La pen­sée d’An­dré Boul­loche ne peut pas être résumée en quelques lignes : je me bornerai à évo­quer sa con­fi­ance dans l’homme et dans l’e­sprit humain : souhai­tant met­tre la sci­ence au ser­vice de l’hu­man­ité, il était préoc­cupé par l’ex­is­tence d’une école de pen­sée hos­tile au progrès.

Don­nons-lui encore la parole : “Je m’in­ter­roge sur la valid­ité d’une démarche qui con­siste à met­tre en doute les capac­ités de l’homme à résoudre les prob­lèmes de demain avec les moyens d’au­jour­d’hui… Sans vouloir être trop résol­u­ment opti­miste, ne sommes-nous pas en droit de penser que l’homme, indi­vidu­elle­ment ou en groupe est capa­ble de sécréter de nou­velles tech­niques men­tales ou même de nou­velles struc­tures men­tales qui per­me­t­tront de résoudre les prob­lèmes nou­veaux qui vont se pos­er à lui. Après tout, n’est-ce pas tou­jours ain­si que l’hu­man­ité a pro­gressé… Dans plusieurs pays, les jeunes sem­blent se détourn­er des sci­ences exactes, et cette désaf­fec­tion peut être rap­prochée des craintes obscures qui se man­i­fes­tent à l’en­con­tre de beau­coup de domaines de la vie nationale.

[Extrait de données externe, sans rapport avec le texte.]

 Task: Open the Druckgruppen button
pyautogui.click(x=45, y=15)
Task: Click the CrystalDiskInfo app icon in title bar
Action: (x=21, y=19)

Le scep­ti­cisme à l’é­gard de l’ap­proche sci­en­tifique des événe­ments et des prob­lèmes serait-il en train de se généralis­er ? L’homme a con­quis la planète avec l’u­nique arme de son cerveau struc­turant, est-il pos­si­ble qu’il ait cessé de lui faire con­fi­ance ? S’il en est ain­si, la sit­u­a­tion est désespérée.”

André Boul­loche était aus­si un poète, et je crois utile de con­clure cet arti­cle par la cita­tion d’un poème écrit par lui peu de temps avant sa mort :

“Ô homme, toi qui es né pour tout chang­er, toi qui as déjà tant trans­for­mé, pourquoi te donnes-tu tant de mal à employ­er la puis­sance de ta pen­sée à empêch­er le monde de bouger ?
Pourquoi laiss­es-tu une poignée de tes frères for­mer une avant-garde sus­pecte et désavouée qui cepen­dant amène les matéri­aux de demain, alors que toi, tu pleures le monde d’hi­er et te cram­ponnes à celui d’aujourd’hui ?”

Bib­li­ogra­phie

Charles de Gaulle :  Let­tres, Notes et Car­nets juin 1958-décem­bre 1960, Plon, 1985.
Chris­tiane Boul­loche-Audib­ert : Sou­venirs 1939–1945.
Ouvrage col­lec­tif : André Boul­loche 1915–1978, Groupe­ment Gam­ma, 1979.
Revue munic­i­pale de Mont­béliard : Hom­mage à André Boul­loche, numéro spé­cial mars 1979.